The platform drafting process occurred during the tense late stages of the primary, before Sanders officially dropped out of the race and while many of his supporters, resentful about the DNC's handling of nominating contest, urged their candidate to keep up the fight.
"There were definitely Bernie delegates who were more negative," said Tanden. "He was working throughout that process to bridge divides between Sanders voters and Clinton."
The platform drafting process occasionally erupted in turmoil over the Israeli-Palestinian issue, trade policy, fracking, and other matters, with Sanders supporters in the audience staging walkouts and disruptive protests during a two-day meeting in Orlando, Florida.
One Clinton operative who helped manage the meeting for the campaign said Ellison was one of the few people who had credibility in both camps. Ellison participated in a number of conference calls with delegates from both campaigns and tried to help each side understand the other's point of view. "I don't think anyone worked harder than Keith Ellision to unify the party prior to the convention," said the operative, who was not authorized to speak on the record.

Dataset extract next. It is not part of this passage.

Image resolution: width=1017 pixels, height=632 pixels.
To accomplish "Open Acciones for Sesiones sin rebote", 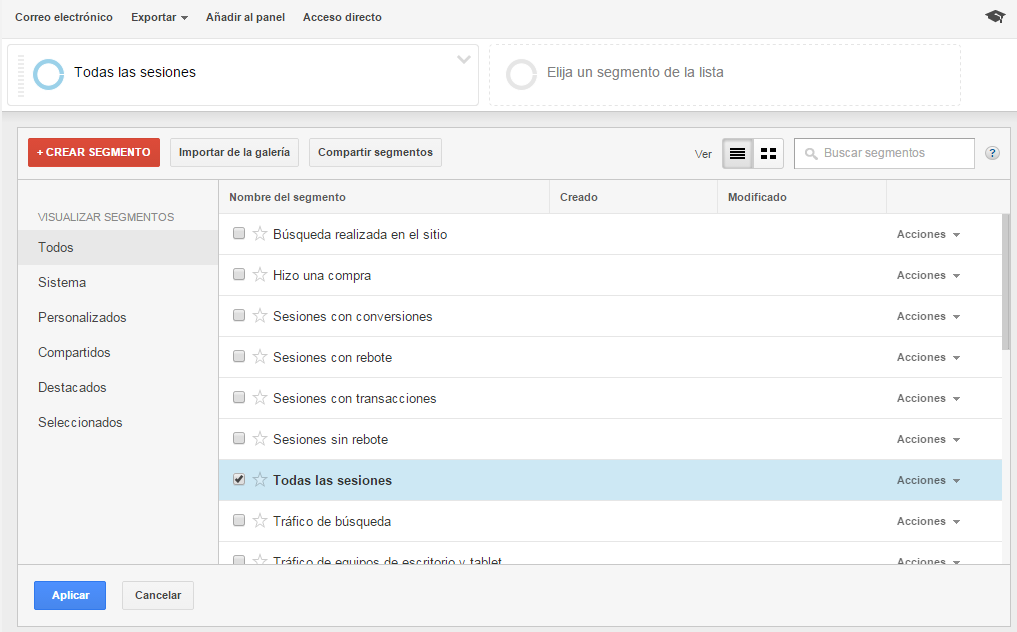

Ellison allies tout endorsements from New York City Mayor Bill de Blasio, Clinton's former campaign manager; Senate Minority Leader Chuck Schumer, Clinton's former fellow New York senator; and Lee Saunders, the president of a major public sector union that supported Clinton.
However, Sanders, who remains one of Ellison's most vocal backers, has been less conciliatory, and some Sanders allies have taken direct shots at Perez.
"What you need right now is a total transformation of the Democratic Party...and I know that's what Keith Ellison believes," Sanders told Chuck Todd on MSNBC's "Meet the Press Daily" Thursday. "Keith Ellison is the candidate of real change in the Democratic Party and I strongly support him."
Others from the Sanders wing have been even more aggressive, taking shots at Perez and the Democratic establishment. Many Democrats say Ellison's momentum has slowed among the 447 voting members of the DNC, who cast the only votes that matter in this contest, in part over lingering concerns and resentments about Sanders.
Still, American Federation of Teachers President Randi Weingarten, an active supporter of both Clinton and Ellison, said the congressman is the right choice to bring the party together.
"Its no secret that the AFT was enthusiastically behind Hillary Clinton's campaign for the presidency. And while Keith backed Bernie during the primary, when Hillary won the nomination, I saw him pound the pavement for Hillary like any true organizer would. He knocked on doors, he made calls, and he campaigned for her across nine states," Weingarten said.
Weingarten was also involved in the platform drafting process, where she put forward a number of amendments in Orlando, and said Ellison was "instrumental in bringing together Hillary's ideas and Bernie's to form the most progressive platform in party history."
Martha Laning, the chairman of the Wisconsin Democratic Party, who is also supporting Ellison, took notice of the work Ellison did for Clinton in her state, which was largely ignored by the Clinton campaign.
"He came to Wisconsin twice to campaign for Hillary Clinton after being an early Bernie supporter," said Laning, "He knew then that we needed help uniting the grassroots with the Democratic Party and speaking to Midwest and rural Democrats who felt left behind. It's that kind of vision and understanding that makes him the perfect choice for DNC Chair."